Task to complete: Pictures appear in the records below; write out everything else exactly.

[Opening Material for the task section]

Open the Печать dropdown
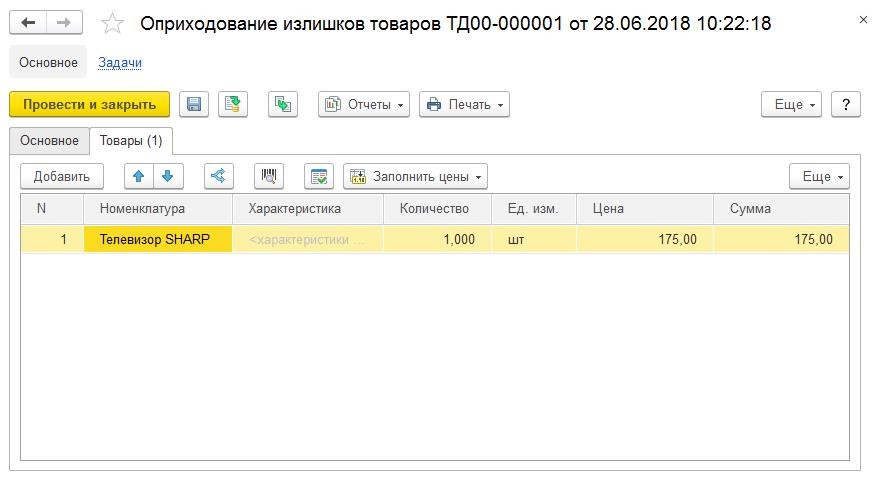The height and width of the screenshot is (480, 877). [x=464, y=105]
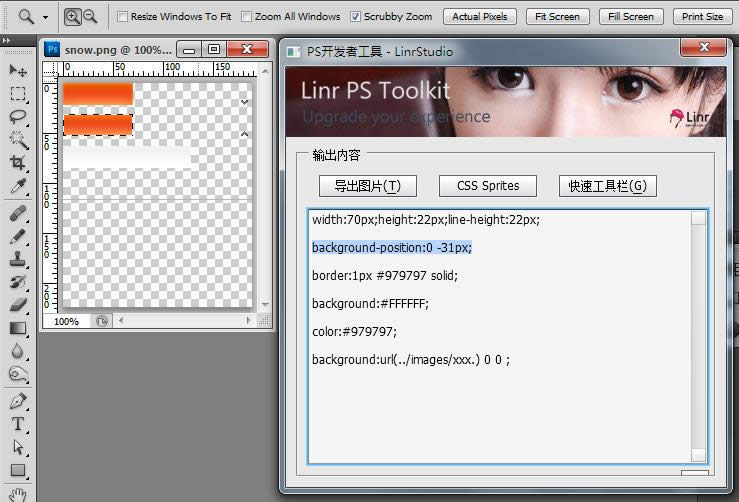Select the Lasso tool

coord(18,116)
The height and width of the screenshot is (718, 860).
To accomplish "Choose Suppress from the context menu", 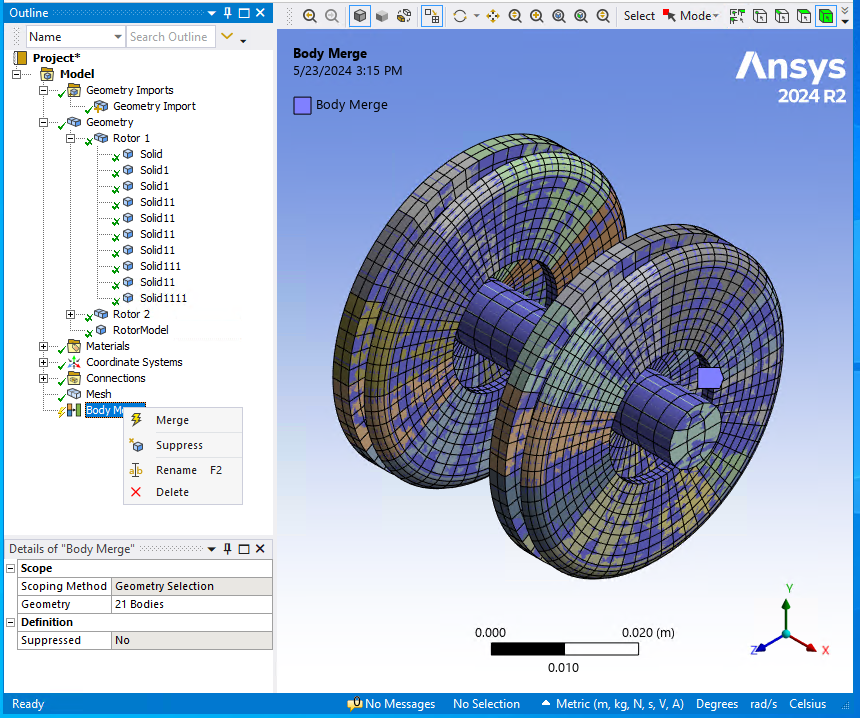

[Closing Material for the task section]

Answer section:
Open the Печать dropdown
The height and width of the screenshot is (480, 877). [x=464, y=105]
Select the Lasso tool

coord(18,116)
The height and width of the screenshot is (718, 860).
To accomplish "Choose Suppress from the context menu", 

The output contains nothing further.